Derzeit erkennen viele Netzbetreiber, dass sie mit der bisherigen Methode, das Niederspannungsnetz zu betreiben und zu planen, zunehmend an Grenzen stoßen. Es ist offensichtlich, dass hier ein Umdenken erforderlich ist. Allerdings stellt ein klassisches Leitsystem mit zumeist statischen Netzmodellen und häufig manuellen Prüfprozessen keine optimale Lösung für den „Massenmarkt“ in der Niederspannung dar. Stattdessen sollten die Arbeitsweisen von Planung und Betrieb überdacht und der Fokus auf die Digitalisierung und Automatisierung der Netze gelegt werden.
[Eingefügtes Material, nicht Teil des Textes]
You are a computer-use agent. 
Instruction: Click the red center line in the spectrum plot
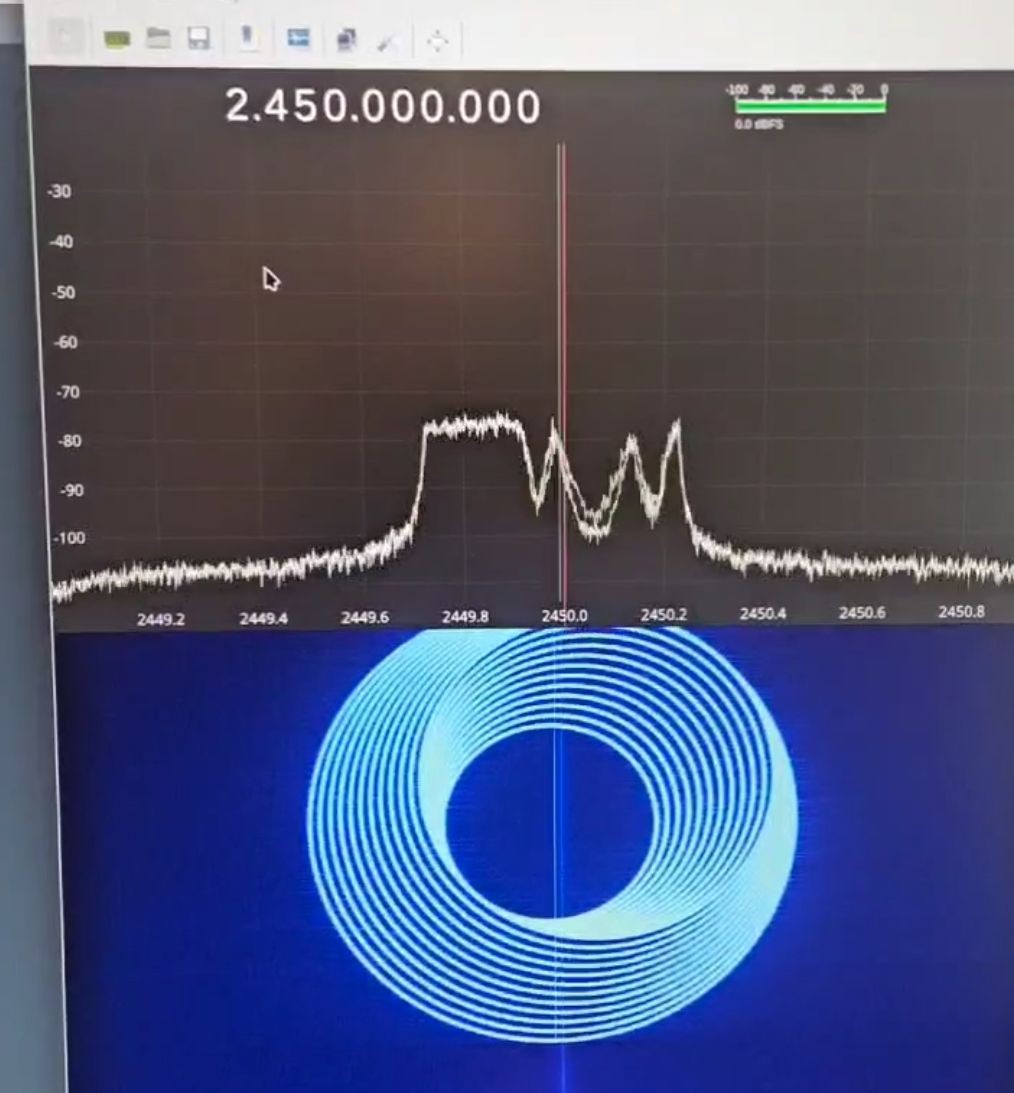pyautogui.click(x=564, y=300)
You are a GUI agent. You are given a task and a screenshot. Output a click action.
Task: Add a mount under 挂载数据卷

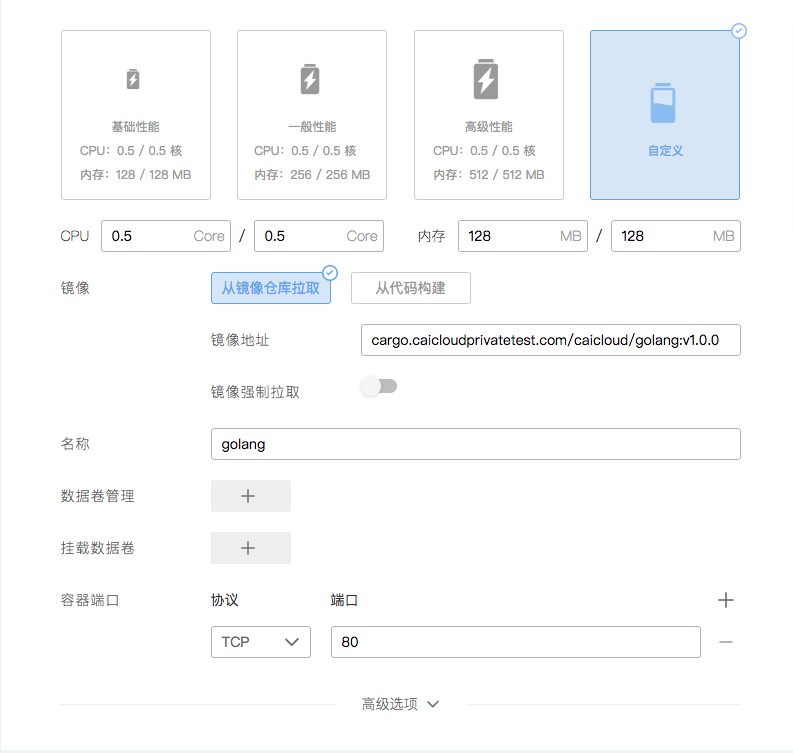tap(250, 548)
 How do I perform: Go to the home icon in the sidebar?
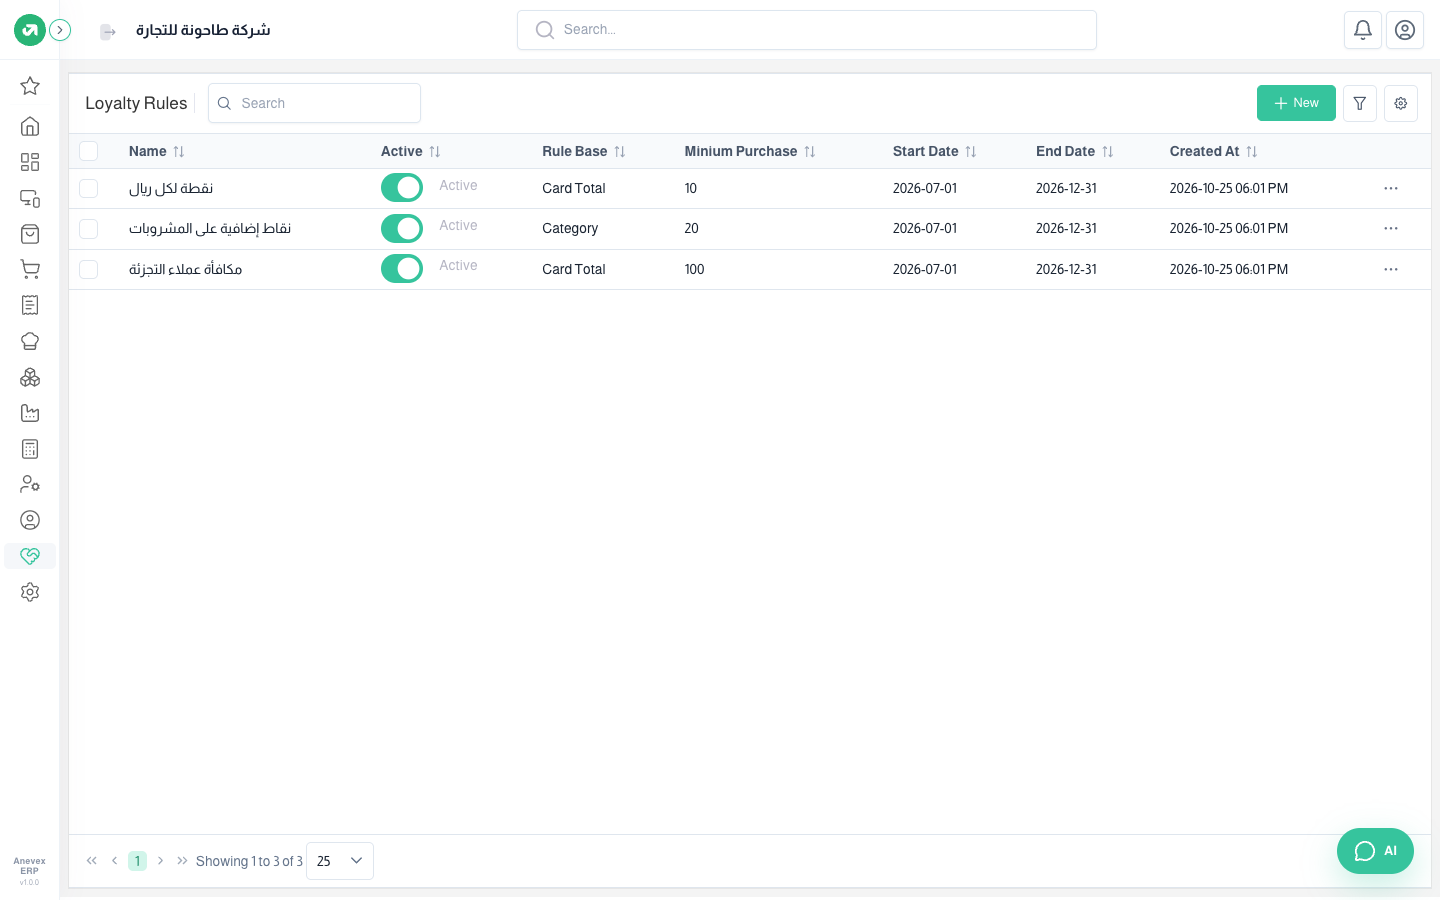coord(30,126)
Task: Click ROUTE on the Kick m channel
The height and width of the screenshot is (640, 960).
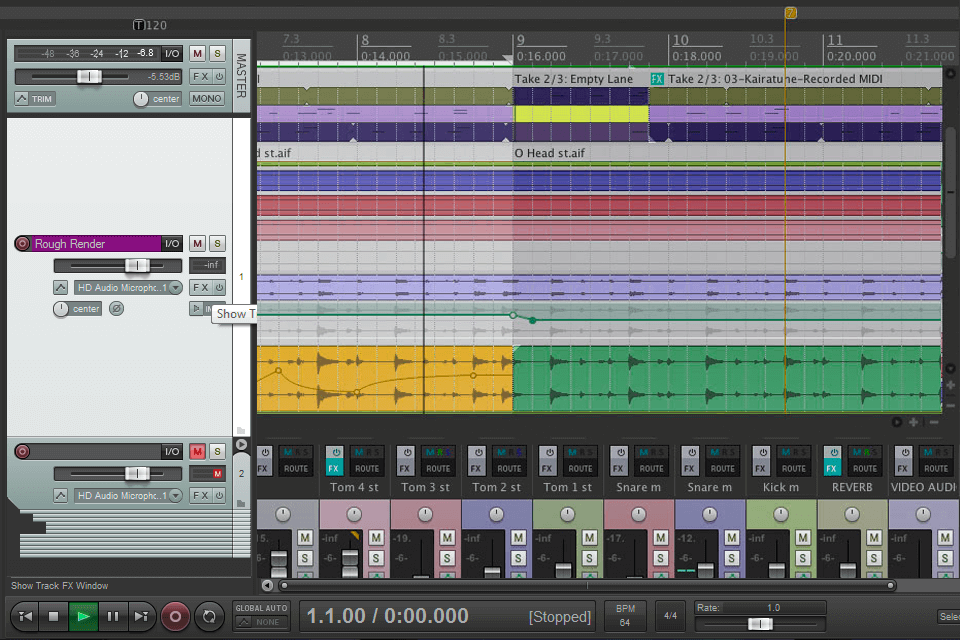Action: (794, 468)
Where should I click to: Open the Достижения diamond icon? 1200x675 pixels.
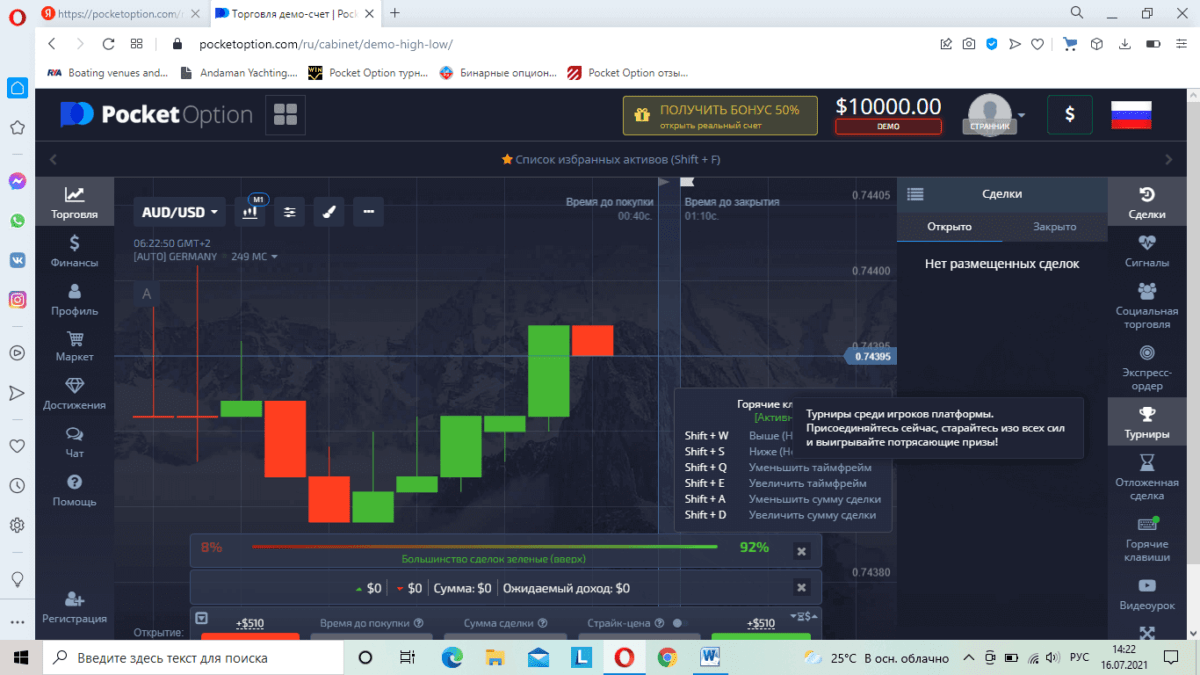(x=74, y=393)
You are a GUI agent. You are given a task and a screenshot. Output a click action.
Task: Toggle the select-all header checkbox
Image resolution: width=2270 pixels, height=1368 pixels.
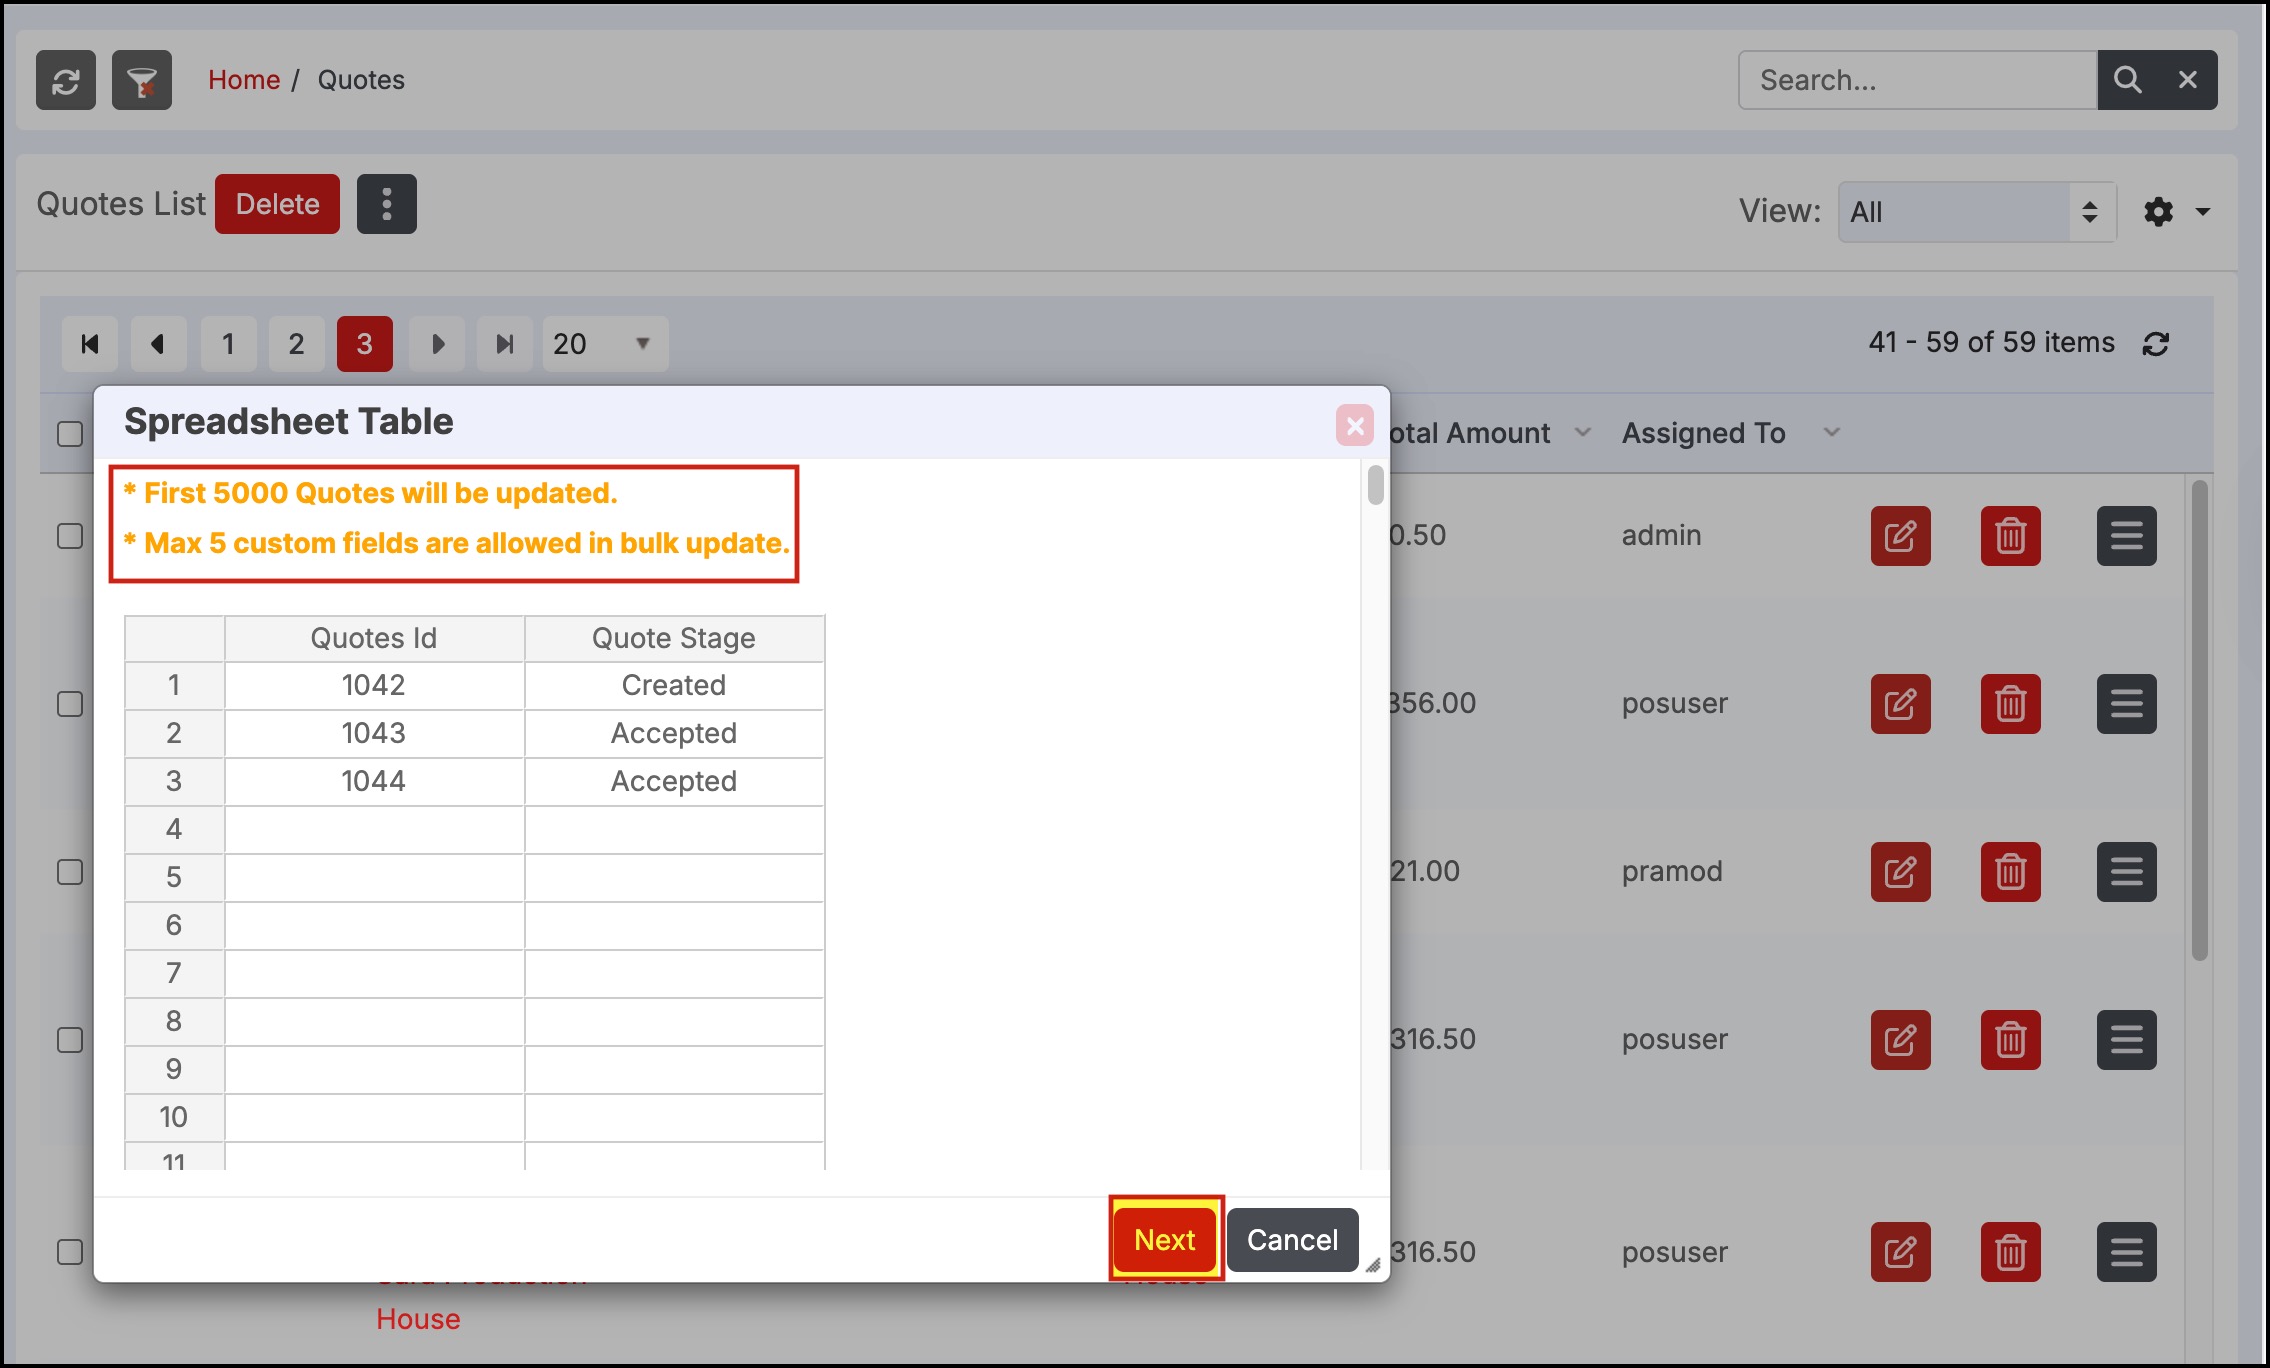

In der Zukunft könnte PlanOps ein Teil der Lösung sein: Auf Basis eines gemeinsamen digitalen Zwillings arbeiten die Abteilungen permanent zusammen und versorgen sich dank der installierten Messtechnik gegenseitig jederzeit mit Feedback auf Basis von Echtzeitdaten und den gleichen Netzmodellen. Die Auswirkungen neu angeschlossener Netzteilnehmer können transparent für beide Abteilungen sowohl für die Kurz- als auch die Zielnetzplanung berücksichtigt werden. PlanOps-Ingenieure sind Experten für beide Gebiete und orchestrieren die Planung und den Betrieb der Niederspannungsnetze.
Mit dieser Lösung lassen sich neue Effizienzpotentiale heben und die Integrationsfähigkeit der Netze für erneuerbare Energien und neue Verbraucher wird erhöht. Gleichzeitig lässt sich über die erhöhte Transparenz im Niederspannungsnetz die hohe Versorgungssicherheit in Deutschlands Netzen aufrechterhalten bleibt.
Mit der IGP-Plattform können wir gewährleisten, dass vorhandene Daten schnell und zuverlässig zu einem digitalen Abbild des Netzes verbunden werden. Die Netzbetreiber sind nun gefragt, ihre Organisation und Prozesse zu überprüfen und gegebenenfalls anzupassen. Denn nur, wenn Planung und Betrieb das Verteilnetz gemeinsam im Blick haben, kann sichergestellt werden, dass alle relevanten Informationen zeitnah im System vorliegen, geprüft sind und im Idealfall abteilungsübergreifend genutzt werden.